[Wat je doet] Toon uit de rijen hieronder elke regel waarin het woord "This" staat. Hoofdletters en kleine letters tellen mee.

[Gegeven rijen]

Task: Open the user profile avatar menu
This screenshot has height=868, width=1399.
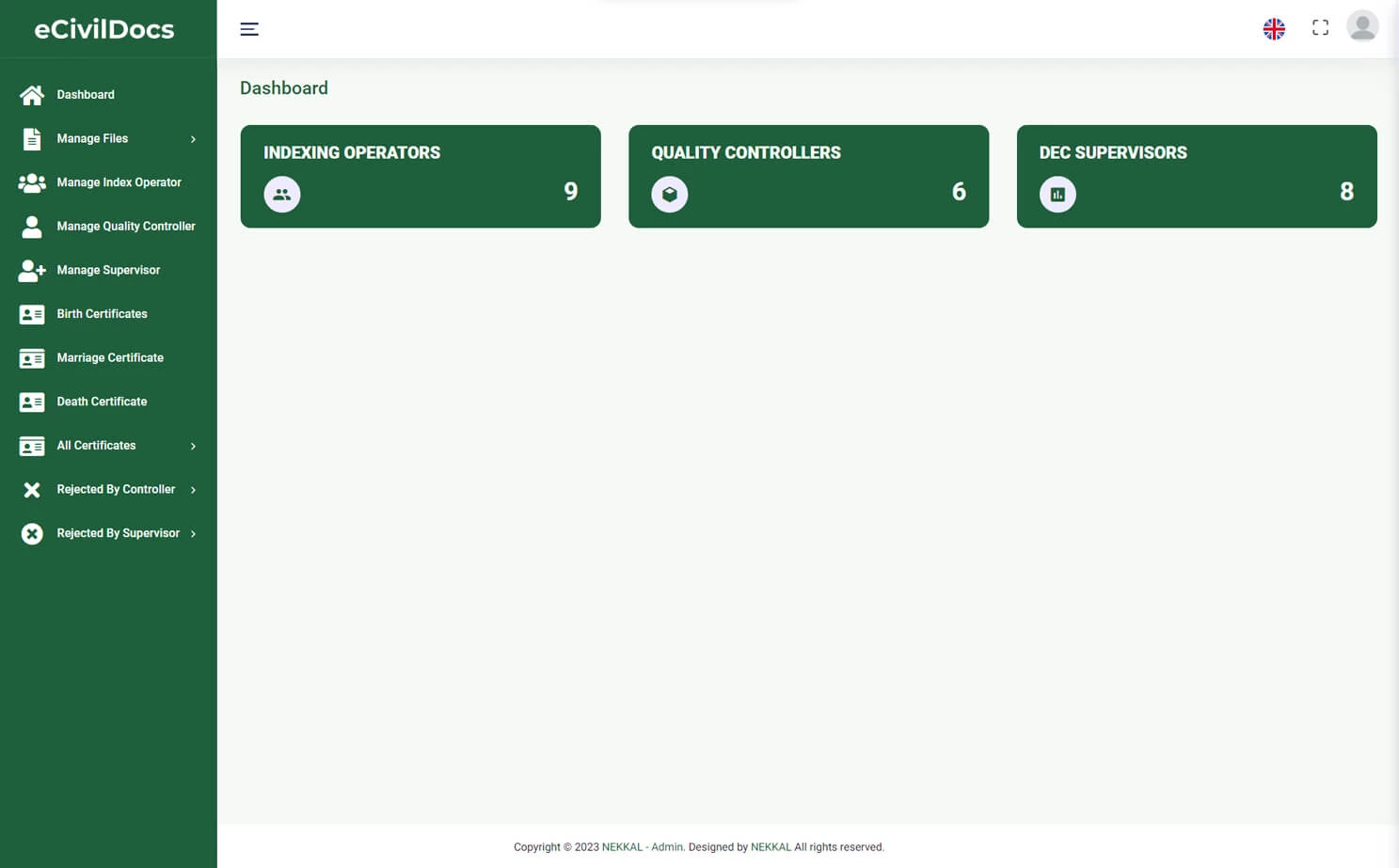Action: pyautogui.click(x=1361, y=25)
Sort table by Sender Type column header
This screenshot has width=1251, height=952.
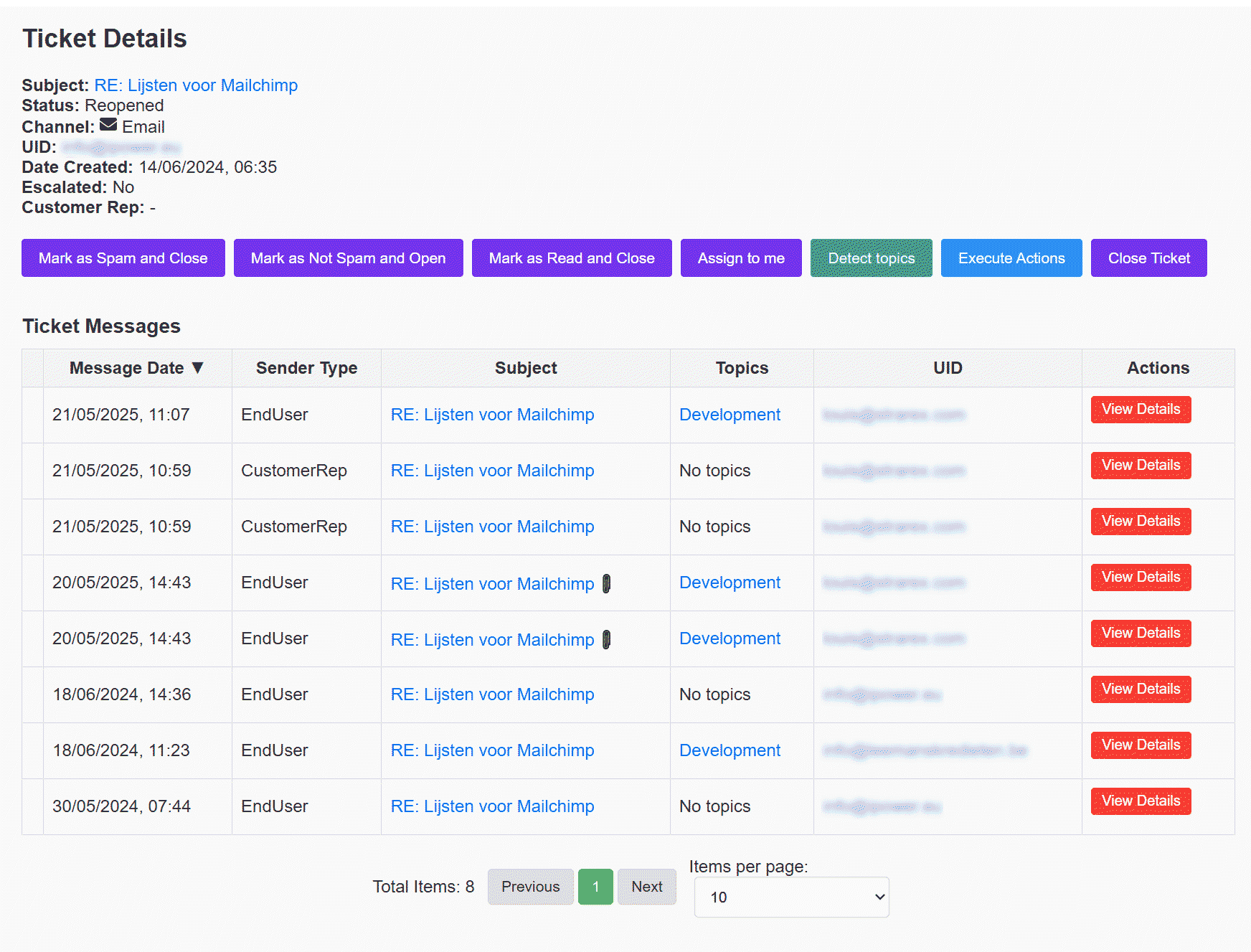point(306,368)

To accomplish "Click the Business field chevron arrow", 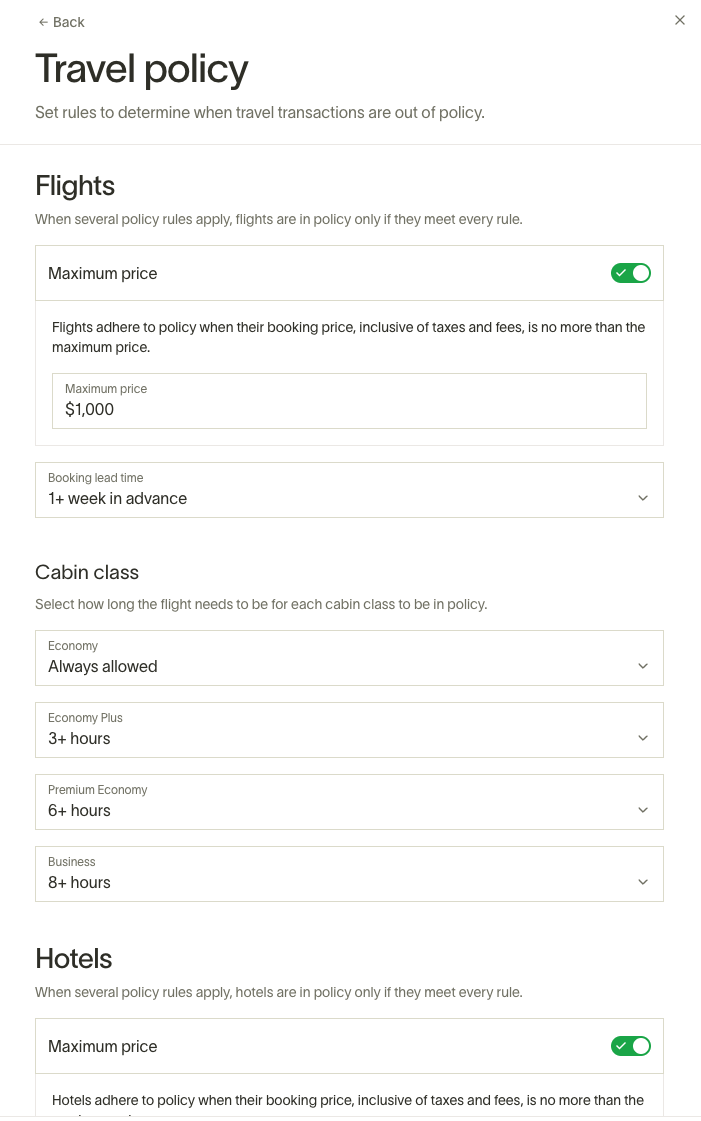I will 643,882.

[Het antwoord]
This screenshot has height=868, width=1399.
This screenshot has width=1251, height=952.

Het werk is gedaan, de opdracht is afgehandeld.